After I Do
An examination of marriage raises the right questions not just about the institution, but also of the successes and failures of the great Indian family.
Written by Devapriya Roy | Updated: September 22, 2018 12:15:48 am
Book: Love and Marriage in Mumbai
Author: Elizabeth Flock
Publication: Bloomsbury
360 pages
Price: Rs 499
Author: Elizabeth Flock
Publication: Bloomsbury
360 pages
Price: Rs 499
Despite my suspicion of anthropology — a whiff of its distinctly colonial origins still emanates from its extremities — I invariably end up fascinated with experiments in ethnography. Elizabeth Flock’s book, Love and Marriage in Mumbai, an intimate account of the loves and lives of three Mumbai-based couples, documented first-hand over nearly a decade, drew me in, not only because it’s beautifully written and well-crafted structurally, but also because marriage provides a minefield of sorts for an outside observer to navigate.

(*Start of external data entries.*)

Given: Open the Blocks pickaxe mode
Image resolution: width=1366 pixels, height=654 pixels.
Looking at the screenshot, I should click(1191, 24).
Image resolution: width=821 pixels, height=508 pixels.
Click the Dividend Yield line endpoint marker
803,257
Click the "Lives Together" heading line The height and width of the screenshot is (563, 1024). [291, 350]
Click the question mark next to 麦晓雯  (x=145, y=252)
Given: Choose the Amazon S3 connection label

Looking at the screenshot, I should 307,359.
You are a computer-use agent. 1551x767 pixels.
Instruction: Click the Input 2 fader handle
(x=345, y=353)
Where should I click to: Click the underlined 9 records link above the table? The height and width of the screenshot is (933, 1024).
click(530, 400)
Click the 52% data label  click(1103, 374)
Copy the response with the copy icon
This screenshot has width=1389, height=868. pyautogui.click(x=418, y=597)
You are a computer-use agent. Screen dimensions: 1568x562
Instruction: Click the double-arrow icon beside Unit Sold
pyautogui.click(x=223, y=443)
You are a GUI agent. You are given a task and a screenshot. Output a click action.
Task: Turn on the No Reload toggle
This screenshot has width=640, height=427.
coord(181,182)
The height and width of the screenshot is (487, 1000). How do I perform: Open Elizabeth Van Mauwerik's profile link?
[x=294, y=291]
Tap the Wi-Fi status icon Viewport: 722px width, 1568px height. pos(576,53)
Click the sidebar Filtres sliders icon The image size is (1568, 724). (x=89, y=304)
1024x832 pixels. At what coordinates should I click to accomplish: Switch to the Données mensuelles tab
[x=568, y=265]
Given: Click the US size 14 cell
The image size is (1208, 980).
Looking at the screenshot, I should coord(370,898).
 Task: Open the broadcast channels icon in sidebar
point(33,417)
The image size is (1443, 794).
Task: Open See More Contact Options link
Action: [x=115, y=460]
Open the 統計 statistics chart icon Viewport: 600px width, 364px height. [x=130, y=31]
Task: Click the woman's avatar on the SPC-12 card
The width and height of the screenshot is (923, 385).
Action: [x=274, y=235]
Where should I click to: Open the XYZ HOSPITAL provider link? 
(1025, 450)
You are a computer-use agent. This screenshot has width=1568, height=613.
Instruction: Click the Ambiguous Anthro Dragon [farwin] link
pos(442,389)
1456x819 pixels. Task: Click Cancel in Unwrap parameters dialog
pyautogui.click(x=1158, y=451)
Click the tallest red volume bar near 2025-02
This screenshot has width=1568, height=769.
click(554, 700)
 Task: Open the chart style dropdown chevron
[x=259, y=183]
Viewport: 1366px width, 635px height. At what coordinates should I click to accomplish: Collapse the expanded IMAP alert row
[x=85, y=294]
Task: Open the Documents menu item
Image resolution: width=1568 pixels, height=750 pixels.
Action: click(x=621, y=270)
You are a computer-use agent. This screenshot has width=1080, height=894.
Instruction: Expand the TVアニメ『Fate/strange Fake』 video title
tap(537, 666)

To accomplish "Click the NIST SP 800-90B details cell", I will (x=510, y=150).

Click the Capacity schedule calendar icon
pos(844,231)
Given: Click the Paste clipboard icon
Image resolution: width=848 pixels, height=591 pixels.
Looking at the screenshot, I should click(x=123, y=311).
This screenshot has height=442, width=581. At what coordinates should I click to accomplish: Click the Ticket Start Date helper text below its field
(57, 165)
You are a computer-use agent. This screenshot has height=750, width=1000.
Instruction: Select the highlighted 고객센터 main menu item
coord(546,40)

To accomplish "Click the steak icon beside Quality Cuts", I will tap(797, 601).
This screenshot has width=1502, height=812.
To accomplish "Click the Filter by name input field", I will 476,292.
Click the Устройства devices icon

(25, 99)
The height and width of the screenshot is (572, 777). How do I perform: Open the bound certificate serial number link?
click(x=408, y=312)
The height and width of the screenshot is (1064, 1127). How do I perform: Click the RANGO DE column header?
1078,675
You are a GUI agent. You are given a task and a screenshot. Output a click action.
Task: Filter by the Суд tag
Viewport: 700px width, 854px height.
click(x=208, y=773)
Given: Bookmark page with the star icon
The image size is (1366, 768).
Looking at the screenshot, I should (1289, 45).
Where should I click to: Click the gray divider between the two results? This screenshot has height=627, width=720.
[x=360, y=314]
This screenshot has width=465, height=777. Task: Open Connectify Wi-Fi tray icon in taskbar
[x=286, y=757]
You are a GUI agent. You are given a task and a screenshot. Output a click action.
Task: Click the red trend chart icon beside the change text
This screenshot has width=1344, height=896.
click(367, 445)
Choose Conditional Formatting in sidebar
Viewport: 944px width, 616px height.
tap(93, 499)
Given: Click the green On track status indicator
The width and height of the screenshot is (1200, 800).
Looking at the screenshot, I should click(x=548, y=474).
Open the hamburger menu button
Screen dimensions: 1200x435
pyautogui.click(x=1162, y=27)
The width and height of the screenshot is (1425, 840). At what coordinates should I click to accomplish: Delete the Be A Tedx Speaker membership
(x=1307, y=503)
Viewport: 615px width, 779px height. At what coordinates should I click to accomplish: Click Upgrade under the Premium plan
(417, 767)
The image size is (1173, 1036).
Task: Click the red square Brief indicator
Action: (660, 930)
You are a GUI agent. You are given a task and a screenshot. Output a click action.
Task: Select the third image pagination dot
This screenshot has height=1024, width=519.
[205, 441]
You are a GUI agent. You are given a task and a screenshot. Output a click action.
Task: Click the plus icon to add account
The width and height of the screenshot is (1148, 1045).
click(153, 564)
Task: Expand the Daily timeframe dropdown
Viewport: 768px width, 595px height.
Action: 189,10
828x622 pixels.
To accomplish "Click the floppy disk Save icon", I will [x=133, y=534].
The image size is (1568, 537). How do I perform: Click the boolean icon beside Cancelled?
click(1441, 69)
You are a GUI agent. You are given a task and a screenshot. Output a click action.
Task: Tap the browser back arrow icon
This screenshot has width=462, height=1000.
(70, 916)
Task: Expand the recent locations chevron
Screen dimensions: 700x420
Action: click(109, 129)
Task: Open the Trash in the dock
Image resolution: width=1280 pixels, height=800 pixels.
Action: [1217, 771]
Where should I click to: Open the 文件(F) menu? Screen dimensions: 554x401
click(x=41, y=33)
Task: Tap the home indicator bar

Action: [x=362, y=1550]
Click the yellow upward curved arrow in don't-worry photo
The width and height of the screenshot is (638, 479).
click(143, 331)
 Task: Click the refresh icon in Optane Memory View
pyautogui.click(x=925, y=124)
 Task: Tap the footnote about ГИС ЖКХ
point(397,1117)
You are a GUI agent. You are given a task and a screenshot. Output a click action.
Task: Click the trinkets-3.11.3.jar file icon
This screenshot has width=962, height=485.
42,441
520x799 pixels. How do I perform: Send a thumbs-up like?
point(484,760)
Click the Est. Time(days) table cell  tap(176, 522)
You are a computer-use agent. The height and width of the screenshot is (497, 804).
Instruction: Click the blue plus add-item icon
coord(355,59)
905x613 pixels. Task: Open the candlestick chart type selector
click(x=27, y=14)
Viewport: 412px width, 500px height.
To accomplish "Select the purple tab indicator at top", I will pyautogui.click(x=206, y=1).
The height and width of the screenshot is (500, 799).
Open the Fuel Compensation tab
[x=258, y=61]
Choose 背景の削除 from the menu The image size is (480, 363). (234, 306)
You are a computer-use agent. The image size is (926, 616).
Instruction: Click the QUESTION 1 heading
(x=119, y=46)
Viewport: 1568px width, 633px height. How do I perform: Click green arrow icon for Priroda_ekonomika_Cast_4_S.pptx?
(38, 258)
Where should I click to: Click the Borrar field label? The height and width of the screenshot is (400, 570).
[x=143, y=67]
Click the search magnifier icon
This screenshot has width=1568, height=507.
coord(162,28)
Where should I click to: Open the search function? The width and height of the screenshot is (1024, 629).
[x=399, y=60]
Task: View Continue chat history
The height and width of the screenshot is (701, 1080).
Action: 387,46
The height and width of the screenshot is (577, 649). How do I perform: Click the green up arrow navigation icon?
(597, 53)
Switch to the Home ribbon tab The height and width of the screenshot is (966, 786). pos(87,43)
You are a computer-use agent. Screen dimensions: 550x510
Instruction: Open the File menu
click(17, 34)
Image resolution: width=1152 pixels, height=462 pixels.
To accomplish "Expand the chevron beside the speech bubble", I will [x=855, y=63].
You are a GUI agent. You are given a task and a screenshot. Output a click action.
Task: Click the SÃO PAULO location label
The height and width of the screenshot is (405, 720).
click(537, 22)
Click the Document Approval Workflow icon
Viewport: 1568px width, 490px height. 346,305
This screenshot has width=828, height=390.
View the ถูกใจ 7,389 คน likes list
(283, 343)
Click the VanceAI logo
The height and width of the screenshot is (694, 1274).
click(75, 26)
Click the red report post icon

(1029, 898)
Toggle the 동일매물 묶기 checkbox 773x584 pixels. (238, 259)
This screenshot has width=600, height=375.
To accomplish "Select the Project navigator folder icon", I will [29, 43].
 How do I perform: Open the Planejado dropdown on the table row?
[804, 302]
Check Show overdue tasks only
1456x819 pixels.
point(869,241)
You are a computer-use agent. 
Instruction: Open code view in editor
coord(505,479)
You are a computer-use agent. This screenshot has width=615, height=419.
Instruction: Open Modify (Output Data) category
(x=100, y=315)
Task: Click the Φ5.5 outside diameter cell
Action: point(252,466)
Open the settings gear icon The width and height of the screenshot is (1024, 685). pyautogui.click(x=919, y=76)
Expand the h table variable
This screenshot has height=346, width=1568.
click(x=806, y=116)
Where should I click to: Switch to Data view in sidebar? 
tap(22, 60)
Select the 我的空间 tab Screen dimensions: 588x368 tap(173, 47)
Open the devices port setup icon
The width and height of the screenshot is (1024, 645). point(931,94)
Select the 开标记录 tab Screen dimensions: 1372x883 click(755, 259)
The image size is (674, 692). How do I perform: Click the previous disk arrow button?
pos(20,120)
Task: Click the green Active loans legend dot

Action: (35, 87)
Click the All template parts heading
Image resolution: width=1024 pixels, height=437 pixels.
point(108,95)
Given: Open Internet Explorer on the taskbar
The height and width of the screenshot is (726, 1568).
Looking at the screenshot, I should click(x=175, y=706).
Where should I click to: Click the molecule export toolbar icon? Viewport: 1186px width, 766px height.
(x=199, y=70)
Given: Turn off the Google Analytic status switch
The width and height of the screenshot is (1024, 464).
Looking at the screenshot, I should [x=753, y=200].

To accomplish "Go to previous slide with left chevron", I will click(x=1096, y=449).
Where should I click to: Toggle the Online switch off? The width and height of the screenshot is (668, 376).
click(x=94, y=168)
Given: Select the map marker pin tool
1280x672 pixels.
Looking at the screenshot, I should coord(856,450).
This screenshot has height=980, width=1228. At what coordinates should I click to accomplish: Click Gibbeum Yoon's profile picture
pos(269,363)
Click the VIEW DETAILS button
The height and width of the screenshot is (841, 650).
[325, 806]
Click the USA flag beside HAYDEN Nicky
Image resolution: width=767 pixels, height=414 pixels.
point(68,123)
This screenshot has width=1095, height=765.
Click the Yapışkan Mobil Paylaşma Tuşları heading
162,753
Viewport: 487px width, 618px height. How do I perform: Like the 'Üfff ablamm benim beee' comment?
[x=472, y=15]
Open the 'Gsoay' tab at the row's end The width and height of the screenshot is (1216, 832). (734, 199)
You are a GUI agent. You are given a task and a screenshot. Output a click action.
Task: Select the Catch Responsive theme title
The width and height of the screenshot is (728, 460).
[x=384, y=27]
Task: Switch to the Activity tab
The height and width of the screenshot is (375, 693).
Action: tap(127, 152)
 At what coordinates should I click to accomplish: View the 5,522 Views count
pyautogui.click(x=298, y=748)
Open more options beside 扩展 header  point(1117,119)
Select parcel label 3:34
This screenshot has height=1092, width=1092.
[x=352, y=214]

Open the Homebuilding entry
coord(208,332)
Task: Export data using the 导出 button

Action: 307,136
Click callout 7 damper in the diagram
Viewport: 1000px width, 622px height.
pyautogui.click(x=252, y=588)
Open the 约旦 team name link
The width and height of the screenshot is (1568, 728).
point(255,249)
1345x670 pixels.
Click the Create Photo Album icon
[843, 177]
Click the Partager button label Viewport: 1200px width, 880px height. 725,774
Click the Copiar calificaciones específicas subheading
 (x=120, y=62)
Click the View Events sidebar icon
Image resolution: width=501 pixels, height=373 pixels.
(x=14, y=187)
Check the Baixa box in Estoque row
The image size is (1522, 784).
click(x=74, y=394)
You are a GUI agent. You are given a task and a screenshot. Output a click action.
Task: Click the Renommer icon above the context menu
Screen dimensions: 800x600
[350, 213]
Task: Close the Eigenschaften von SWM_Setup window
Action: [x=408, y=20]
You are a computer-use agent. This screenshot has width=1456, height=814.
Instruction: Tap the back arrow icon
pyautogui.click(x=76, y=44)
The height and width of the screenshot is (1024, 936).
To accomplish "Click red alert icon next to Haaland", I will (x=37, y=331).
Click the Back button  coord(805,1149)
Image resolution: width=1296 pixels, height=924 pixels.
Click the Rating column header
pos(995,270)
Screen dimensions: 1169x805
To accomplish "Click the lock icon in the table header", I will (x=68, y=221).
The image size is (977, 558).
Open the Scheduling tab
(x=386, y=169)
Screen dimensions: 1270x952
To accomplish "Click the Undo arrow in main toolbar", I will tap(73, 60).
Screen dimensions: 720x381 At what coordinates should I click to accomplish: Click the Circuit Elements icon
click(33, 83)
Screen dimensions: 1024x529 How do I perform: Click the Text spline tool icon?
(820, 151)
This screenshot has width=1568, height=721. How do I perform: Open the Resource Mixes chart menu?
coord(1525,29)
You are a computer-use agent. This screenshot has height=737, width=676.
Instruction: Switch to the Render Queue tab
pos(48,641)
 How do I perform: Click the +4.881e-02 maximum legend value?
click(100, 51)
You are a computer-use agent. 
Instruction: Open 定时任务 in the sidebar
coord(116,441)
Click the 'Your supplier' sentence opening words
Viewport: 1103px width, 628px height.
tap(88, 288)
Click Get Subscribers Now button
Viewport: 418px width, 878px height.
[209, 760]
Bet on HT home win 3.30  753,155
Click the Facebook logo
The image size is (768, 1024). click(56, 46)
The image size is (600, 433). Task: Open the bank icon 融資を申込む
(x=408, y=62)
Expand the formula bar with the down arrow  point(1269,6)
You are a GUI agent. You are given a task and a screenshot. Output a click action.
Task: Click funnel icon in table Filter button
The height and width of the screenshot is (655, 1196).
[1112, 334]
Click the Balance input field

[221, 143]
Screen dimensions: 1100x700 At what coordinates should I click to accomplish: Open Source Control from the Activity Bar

There is the matter of methodology, too. An ethnographic enquiry is rooted in a certain process — even in an applied setting such as this — whether secondary data collection to primary interviews, both structured and unstructured, and, most vitally, immersive fieldwork. But is it at all possible to immerse oneself in the marriage of two other people, even if we eschew barriers of culture or language?
Flock tackles this thorny fundamental question right at the beginning, in the Author’s Note: “This is a work of nonfiction. I began writing it when I first met these people in 2008, but the bulk of the reporting was done when I returned to them in 2014 and 2015. For months, I lived, ate, slept, worked, and travelled alongside them. We mostly spoke in English, though sometimes in simple Hindi…I was present for many of the scenes detailed in these pages, but the majority that took place in the distant past were reconstructed based on interviews, photographs, e-mails, text messages, diary entries, and medical and legal documents. I interviewed each couple separately and together, formally and informally, over hundreds of hours…Even when I was not in India, we spoke constantly.”
Armed with this context, we follow Flock into the homes — and bedrooms — of three couples. First, Veer and Maya, Marwari Hindus, who share, arguably, the most complex equation of the three. A memorable character, almost straight out of a novel, Maya fell in love with Veer when she was around 16 and he was in his early twenties and was determined to have him (we glimpse this determination again and again, when she sets up a pre-school, fights with her in-laws or steps out of the conventional boundaries of marriage). Maya’s father was dead set against the match — even though the families belonged to the same caste — and eventually the two eloped and got married.
The years that followed Maya and Veer’s life together provide a unique glimpse into a changing India. As the economic circumstances of the family change — Veer upgrades from his family’s aluminium foil business to exporting medicines to Africa and Maya’s school is a success — the aspirations that Maya had from marriage and life also transmute irrevocably, changing the nature of their relationship for good. A man called Subal comes into the picture and becomes Maya’s “best friend”.
Shahzad and Sabeena, natives of the bustling Crawford Market area, meet only once before their wedding in 1983, and then settle into an arranged nikah that is redolent of the old India. Even as Shahzad chafes against the injustices of life — their childlessness — and attempts to reinvigorate their conjugal life with all manner of pills and powders and potions, Sabeena gently tames his predilections, ever the loving and accommodating spouse. If Maya provides the animating energy of Flock’s narrative universe, Shahzad provides a deep human touch and unwitting, darkly comic interludes, with his obsession with masculine heroism in the extended clan intersecting with his pathos about the innate smallness of our lives.
Ashok and Parvati, perhaps the closest to the author in age, are Tam-Brahms who exemplify the curious mix of privilege and limitations that this caste group stands for. Parvati gave up her college love affair with Joseph, a Catholic classmate in IIT-Chennai, and through a peculiar welter of coercion, peer pressure and societal expectations ended up on Bharat Matrimony, where she met aspiring novelist and journalist Ashok. They live in Mumbai’s upscale suburbia Powai, and, as Parvati comes to terms with the regrets of her past in a safe space where Ashok lets her be, they find a way to build a marriage together. It is interesting that while Ashok remains the same in his social views, Parvati, once the rebel, takes a conservative turn.
A book as ambitious as this one could have gone awfully wrong. But, to her credit, Flock navigates the stories of her protagonists with compassion, withholds judgment, transposes their language carefully into their stories — so one begins to hear them talking — and attempts to include a great level of atmospheric detail into the scaffolding of the text, so that in the final analysis Maya and Veer, Shahzad and Sabeena, and Ashok and Parvati seem to reverse the reader’s gaze and enter the reader’s bedroom.
Love and Marriage in Mumbai provides a window into a world that is familiar to most Indians, of course, but it ends up raising the right questions about the successes and failures not only of the institution of marriage per se but of the great Indian family where love and longings are played out daily.
Devapriya Roy is a Delhi-based author, most recently of Indira, a graphic biography of Indira Gandhi, co-authored with Priya Kuriyan.